* Given problem: Write the next part of the forum thread below about a new cube and the Weilong, picking up after its last line.

* Selected text:
★ ★ ★
Michael Womack said:


> Look at the Pre-order price on it http://www.hknowstore.com/locale/en...e&itemid=771496fe-4498-4066-8f8a-b60a2847230a



Double the price of a Weilong. I won't be buying it just to try it out like I did with the Dian Ma.


----------



## 10461394944000 (Apr 25, 2014)

Chree said:


> Take a second look at those corner stalks. On the Weilong, they're a fatter, more rounded shape... which I think helped it be more smooth. These are more rigged... seems to be more for anti-pop like on the Lunhui.



i guess so, but it's not as though it needs any more anti popping stuff. my weilong has never popped and i've had it for at least half a year.


----------



## Rocky0701 (Apr 25, 2014)

Michael Womack said:


> Look at the Pre-order price on it http://www.hknowstore.com/locale/en...e&itemid=771496fe-4498-4066-8f8a-b60a2847230a


Darn, hopefully the cubicle may be a little cheaper.


----------



## Michael Womack (Apr 25, 2014)

AmazingCuber said:


> This seems very interesting! I would love to get my hands on one . . . Does anyone know if they will pick testers? Thanks!



https://www.facebook.com/hknowstore/posts/782815605070868 if you have a facebook account then enter


----------



## AmazingCuber (Apr 25, 2014)

Michael Womack said:


> https://www.facebook.com/hknowstore/posts/782815605070868 if you have a facebook account then enter



But how do they pick people? Random? What about the people that don't want their email address public? Thanks!


----------



## michaeldoto (Apr 25, 2014)
★ ★ ★
* Available data:
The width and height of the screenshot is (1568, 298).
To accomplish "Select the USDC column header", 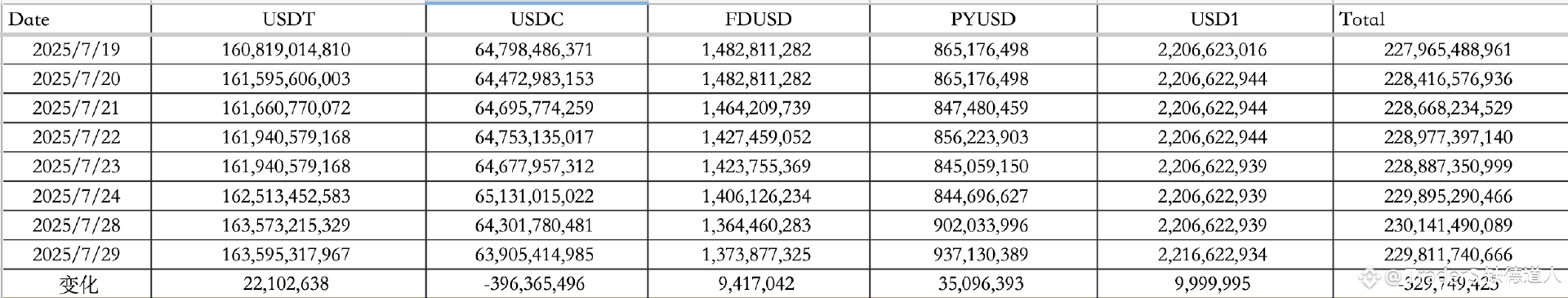I will point(537,19).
★ ★ ★
* Written reply:
I see a bunch of small differences that may or may not make it better, the edges have different torpedos as well as the bases where the torpedos sit (seem a little more pointy) and a different locking mech ... The corners also have different groves in them, seem to be round divots instead of lines. Also the centers are much different, the ledge is extended at the bottom and has a different angle then before. The V2 was so good i cant see this being any better but i really hope it is


----------



## DoctorPepper (Apr 26, 2014)

Cmon Moyu, I JUST ordered a Weilong V2 and Lightake hasn't even shipped it to me yet. Now there a. V3 I am running out of cash


----------



## MadaraMangekyou (Apr 26, 2014)

> Hopefully when it comes out it will be as cheap as the Dianma currently is.


the dianma is cheap because they're desperately trying to sell it, i think that this cube maybe will cost between 7 and 10 dollars, not that cheap


----------



## Rocky0701 (Apr 26, 2014)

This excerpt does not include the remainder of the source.